DIRECTIONS:
(a) According to the text on Kilnasaggart, what was the village previously known as?
(b) List everything the text on Kilnasaggart says is inscribed on the pillar stone.
(c) Reproduce the part of the text on Kilnasaggart starting at "Roth Jones founded" and ending at "Four Mile House.".

Segment Start: DOCUMENT SEGMENT

Roth Jones founded the village in 1706. Jones was the landlord of the area in the early part of the 18th century. The village was previously known as Four Mile House.

=== Kilnasaggart Pillar Stone ===

Kilnasagart pillar stone

Kilnasaggart stone stands in a field not far from Kilnasaggart Bridge. It is a tall pillar stone, 2 m high, and inscribed with some Ogham script, crosses, most within circles, and a Gaelic inscription. The pillar-stone is said to have originally been a pagan site for Druidical worship and sacrifice. It is also believed to commemorate an ancient warrior or boundary. Also at this spot there is an ancient graveyard believed to have belonged to the Druids. The Pillar Stone stands at the Northern edge of a double circle of graves, the outer ring of graves being larger in size than the inner ones, with the feet of the dead pointing towards the centre. The graves cannot be seen as they are completely covered in grass. At the base of the stone there are some small stones with crosses engraved on them.

One of these small stones has a peculiar shape to it and it is supposed to fit into the cavity on the top of the pillar stone. There is a legend attached to this stone. This whole area west of Slieve Gullion, including Dromintee, was known as Gleann-na-Samhaisce, "The Glen of the Heifer". It is said that there once was a famous cow in this glen who gave milk in abundance to everybody who came, always filling the bucket. However, a person attempted either through greed or malice, to milk her into a sieve. This angered the cow so much that she stamped her foot on this stone and then fled the valley forever. The shape of her hoof remains in this stone to this day.

Segment End: DOCUMENT SEGMENT
Segment Start: EXCERPTED RECORDS

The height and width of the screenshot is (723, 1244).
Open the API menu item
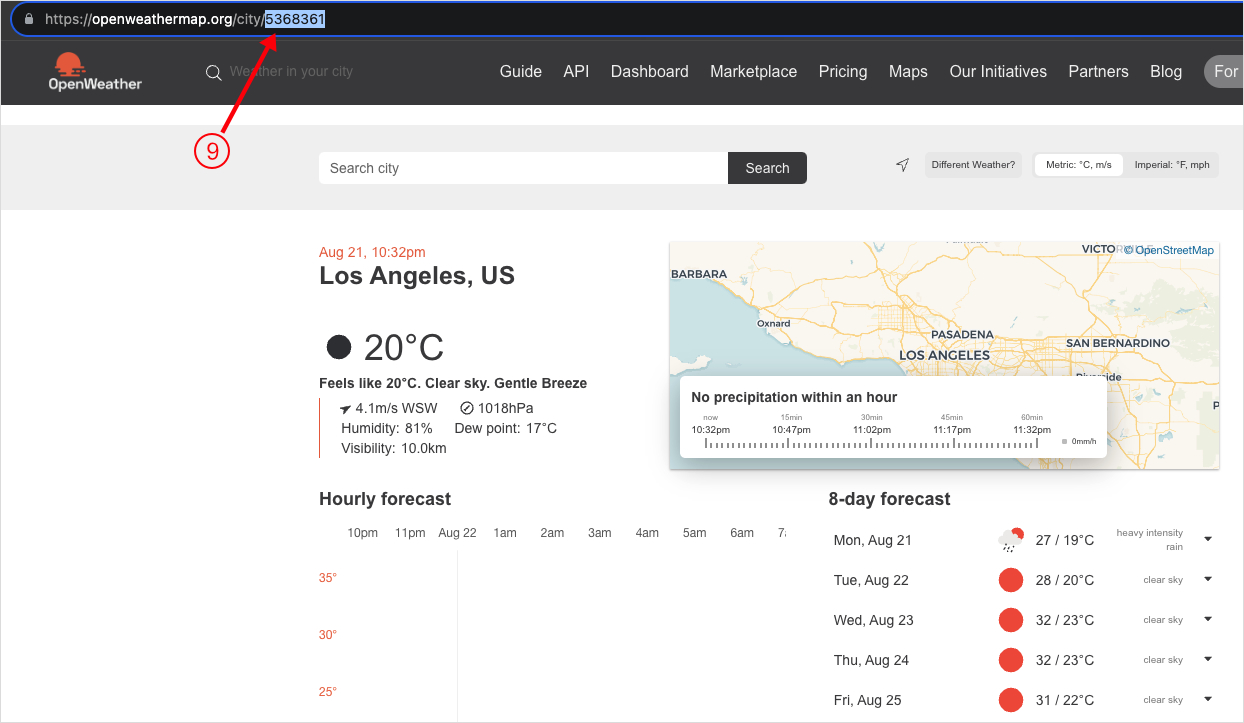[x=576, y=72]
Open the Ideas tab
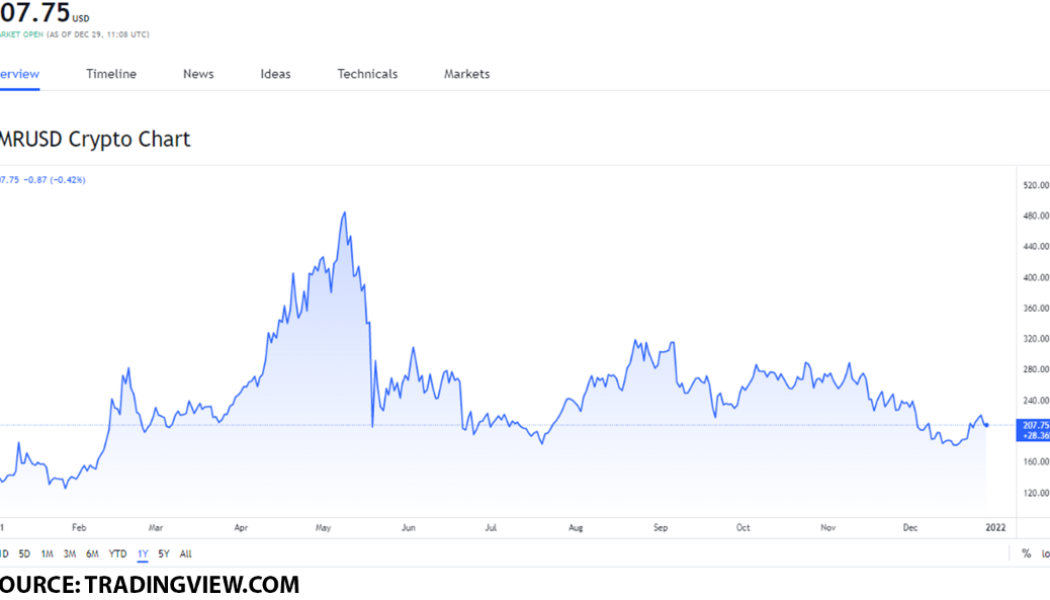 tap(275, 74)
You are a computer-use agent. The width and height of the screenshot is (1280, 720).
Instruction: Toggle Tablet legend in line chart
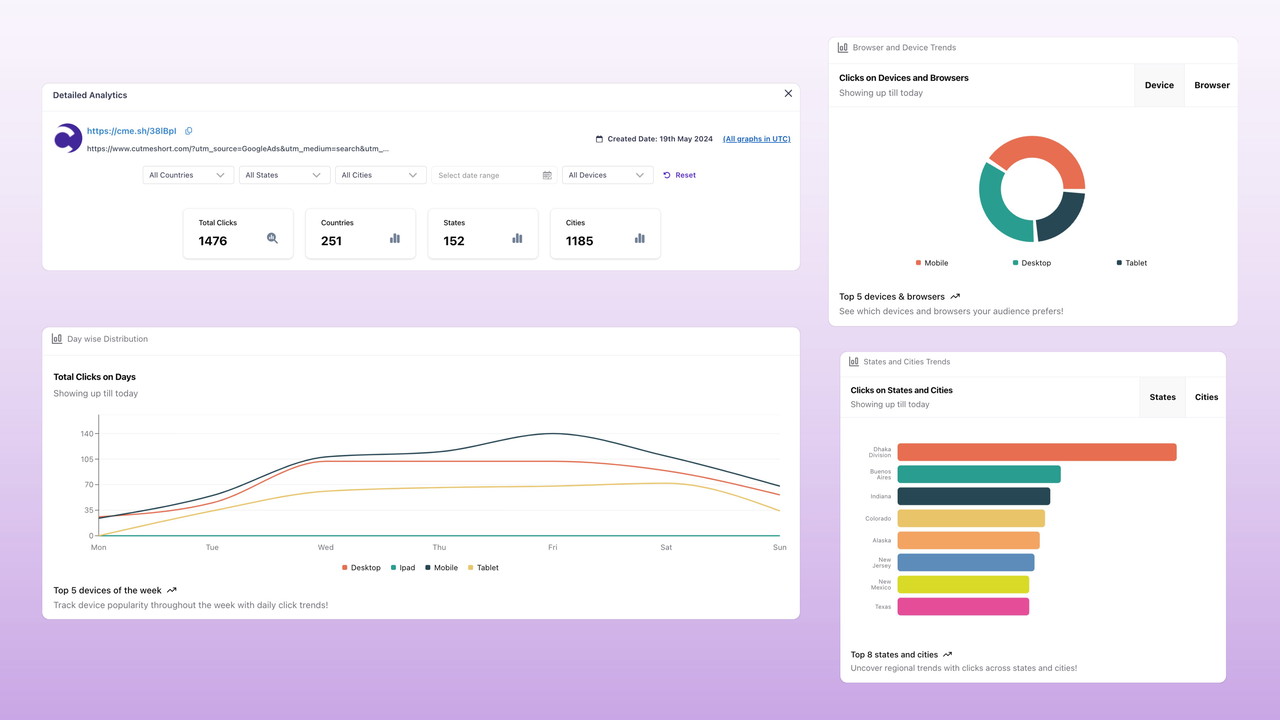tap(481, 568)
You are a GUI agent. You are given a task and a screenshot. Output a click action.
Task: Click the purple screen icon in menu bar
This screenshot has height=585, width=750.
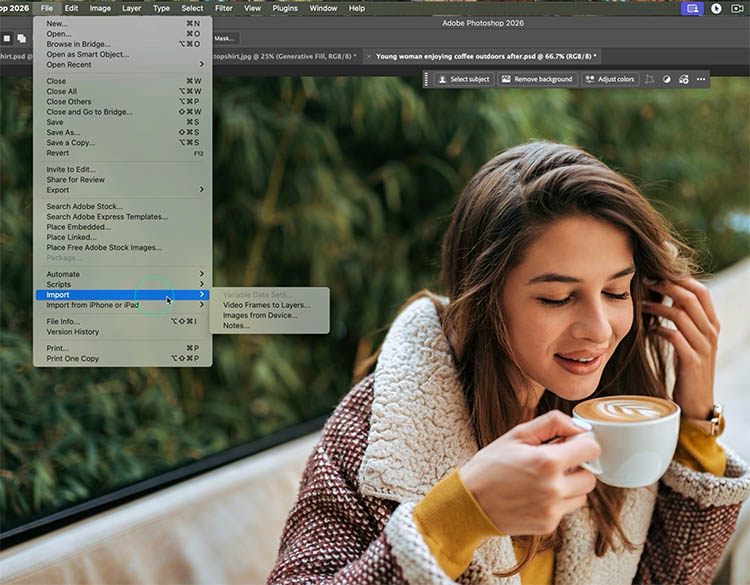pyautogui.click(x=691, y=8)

Segment End: EXCERPTED RECORDS

SOLVED TASKS:
(a) Four Mile House

(b)
- Ogham script
- Crosses, most within circles
- A Gaelic inscription

(c)
Roth Jones founded the village in 1706. Jones was the landlord of the area in the early part of the 18th century. The village was previously known as Four Mile House.